目的:PARP抑制剂(PARPi),他拉索帕尼(BMN673),有效和特异性放射增敏癌细胞。放射敏化是由电离辐射(IR)诱导的DNA双链断裂(DSB)向不依赖PARP1的修复转移介导的,替代端连接(alt-EJ)。DNA聚合酶theta(Polθ)是这种不依赖PARP1的alt-EJ途径的关键组成部分,我们在此表明其抑制可以进一步使talazoparib处理的细胞辐射敏感。本工作的目的是探索在HR丰富的癌细胞中通过Polθ抑制剂增强的talazoparib放射增敏作用的机制和动力学。
方法:对PARPis的放射增敏,talazoparib,奥拉帕利,rucaparib和veliparib通过克隆形成的存活率进行评估。用PARPis和/或用Polθ抑制剂ART558或新生霉素处理Polθ丰富和缺乏的细胞。通过使用siRNA下调CtIP和MRE11表达来研究DNA末端切除的作用。通过对γH2AX病灶评分评估DSB修复。使用G2特异性细胞遗传学分析评估染色体异常的形成作为alt-EJ功能的证据。
结果:Talazoparib发挥了明显的放射增敏作用,在测试的癌细胞系中有所不同;然而,在正常细胞中无法检测到放射致敏作用.其他常用的PARPis,奥拉帕利,在我们的条件下,veliparib或rucaparib是无效的放射增敏剂。尽管对Pole的遗传消融或药理学抑制仅轻度放射致敏的癌细胞,talazoparib处理的细胞明显进一步放射增敏。机械上,talazoparib通过以CtIP和MRE11依赖性方式增强DNA末端切除,将DSB分流到Polθ依赖性alt-EJ-在低,但不是高IR剂量。暴露于Pole抑制剂的talazoparib处理的细胞中的染色体易位分析表明,PARP1-和Pole依赖性alt-EJ途径可以补充,但也互相备份。
结论:我们建议talazoparib促进低剂量,CtIP/MRE11依赖性切除,并增加了对辐照的HR高的癌细胞的依赖性,关于Polθ介导的alt-EJ。Pole抑制剂与talazoparib的组合抑制了这种选择并导致进一步的放射增敏。结果表明,可以利用Polθ抑制来最大程度地提高临床上HR高肿瘤的talazoparib放射敏感性。
OBJECTIVE: The PARP inhibitor (PARPi), Talazoparib (BMN673), effectively and specifically radiosensitizes cancer cells. Radiosensitization is mediated by a shift in the repair of ionizing radiation (IR)-induced DNA double-strand breaks (DSBs) toward PARP1-independent, alternative end-joining (alt-EJ). DNA polymerase theta (Polθ) is a key component of this PARP1-independent alt-EJ pathway and we show here that its inhibition can further radiosensitize talazoparib-treated cells. The purpose of the present work is to explore mechanisms and dynamics underpinning enhanced talazoparib radiosensitization by Polθ inhibitors in HR-proficient cancer cells.
METHODS: Radiosensitization to PARPis, talazoparib, olaparib, rucaparib and veliparib was assessed by clonogenic survival. Polθ-proficient and -deficient cells were treated with PARPis and/or with the Polθ inhibitors ART558 or novobiocin. The role of DNA end-resection was studied by down-regulating CtIP and MRE11 expression using siRNAs. DSB repair was assessed by scoring γH2AX foci. The formation of chromosomal abnormalities was assessed as evidence of alt-EJ function using G2-specific cytogenetic analysis.
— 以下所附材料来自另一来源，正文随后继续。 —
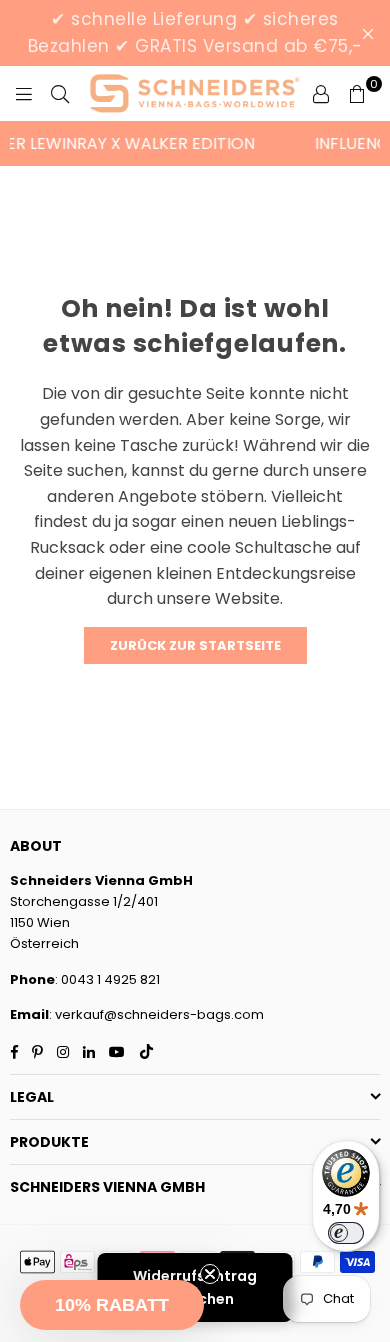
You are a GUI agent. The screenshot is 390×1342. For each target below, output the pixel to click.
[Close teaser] (210, 1274)
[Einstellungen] (321, 94)
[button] (112, 1305)
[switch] (346, 1233)
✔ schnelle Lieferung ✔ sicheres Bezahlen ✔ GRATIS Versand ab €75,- (195, 32)
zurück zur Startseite (195, 645)
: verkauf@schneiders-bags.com (156, 1014)
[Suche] (60, 94)
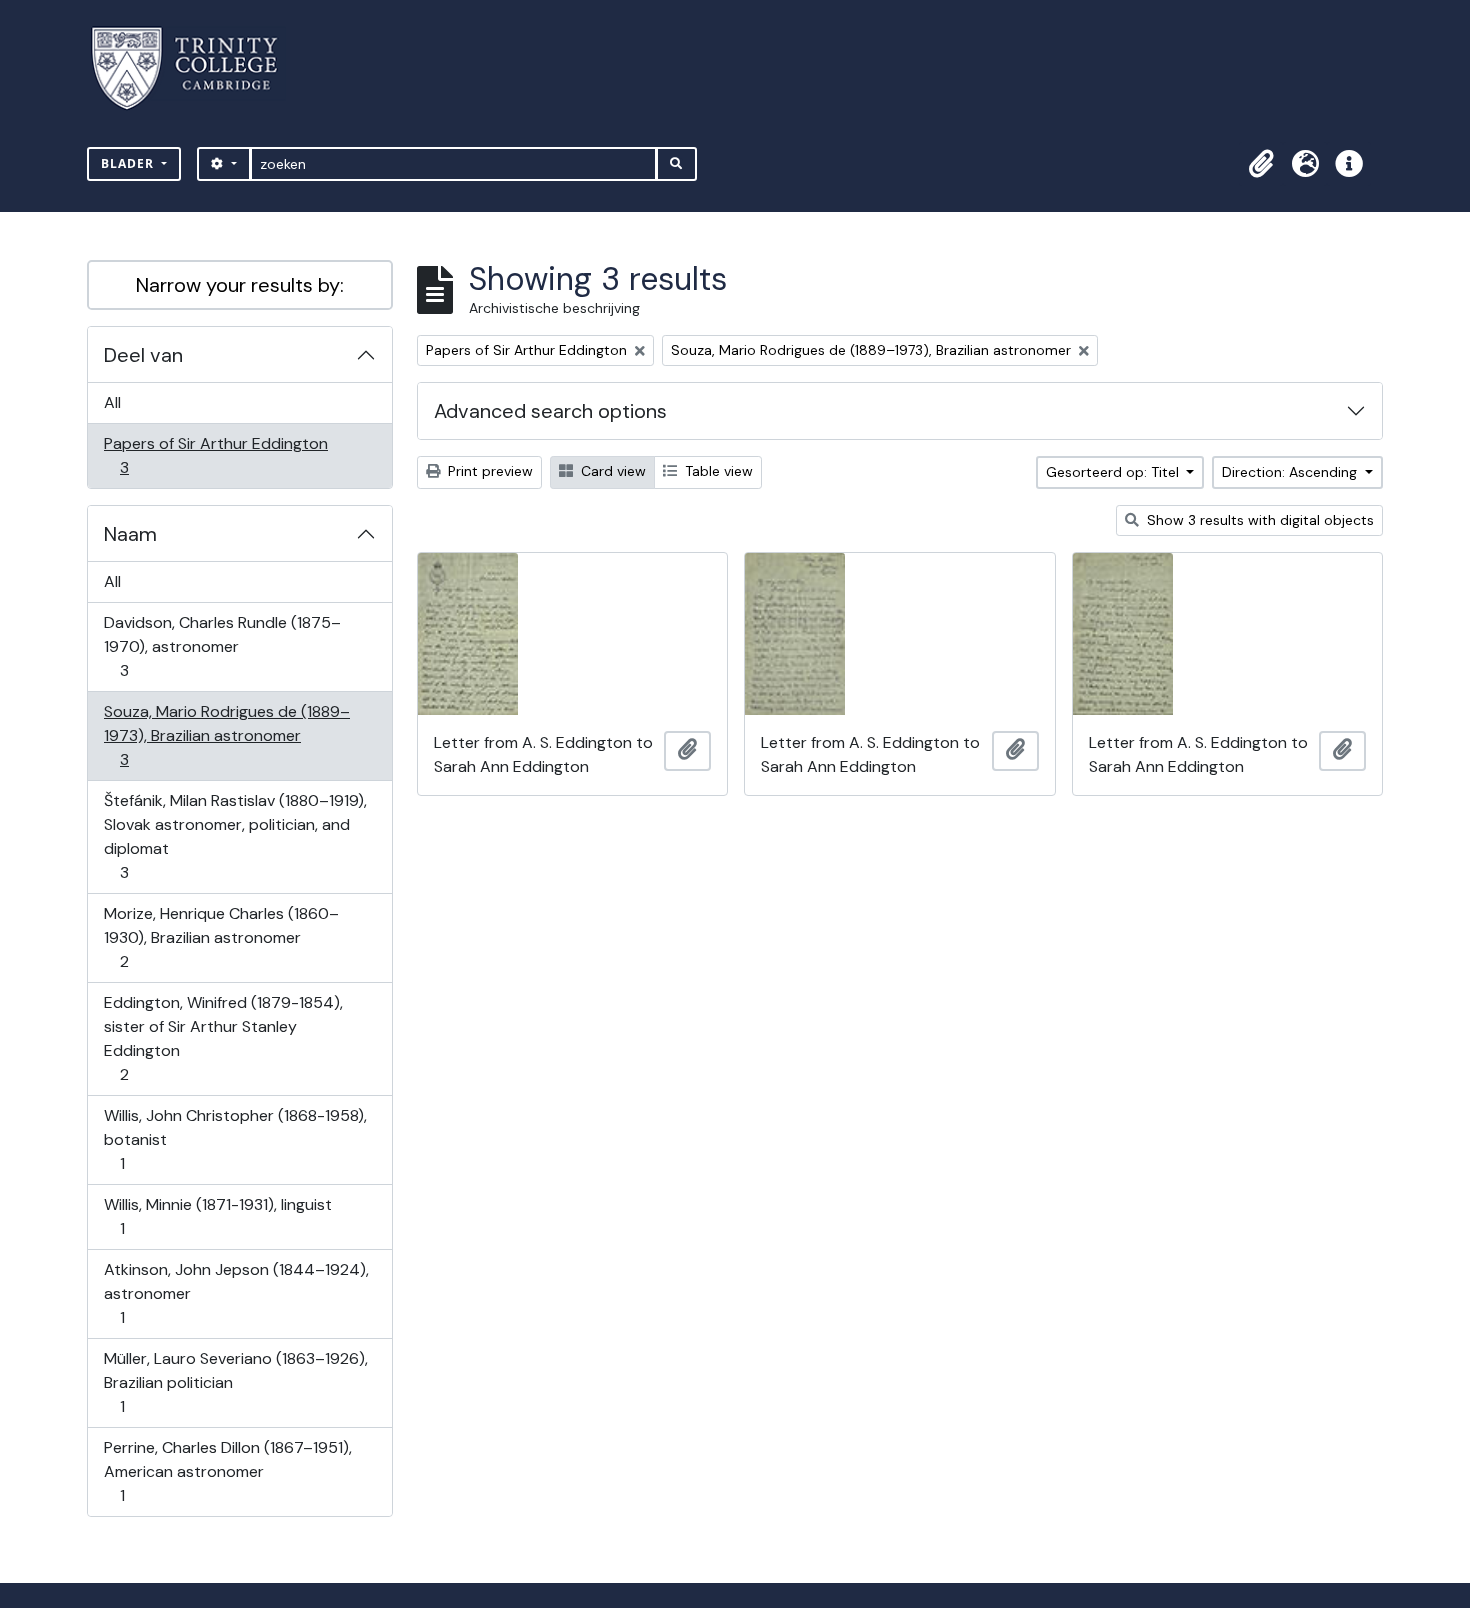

RESULTS: Talazoparib exerted pronounced radiosensitization that varied among the tested cancer cell lines; however, radiosensitization was undetectable in normal cells. Other commonly used PARPis, olaparib, veliparib, or rucaparib were ineffective radiosensitizers under our experimental conditions. Although genetic ablation or pharmacological inhibition of Polθ only mildly radiosensitized cancer cells, talazoparib-treated cells were markedly further radiosensitized. Mechanistically, talazoparib shunted DSBs to Polθ-dependent alt-EJ by enhancing DNA end-resection in a CtIP- and MRE11-dependent manner - an effect detectable at low, but not high IR doses. Chromosomal translocation analysis in talazoparib-treated cells exposed to Polθ inhibitors suggested that PARP1- and Polθ-dependent alt-EJ pathways may complement, but also back up each other.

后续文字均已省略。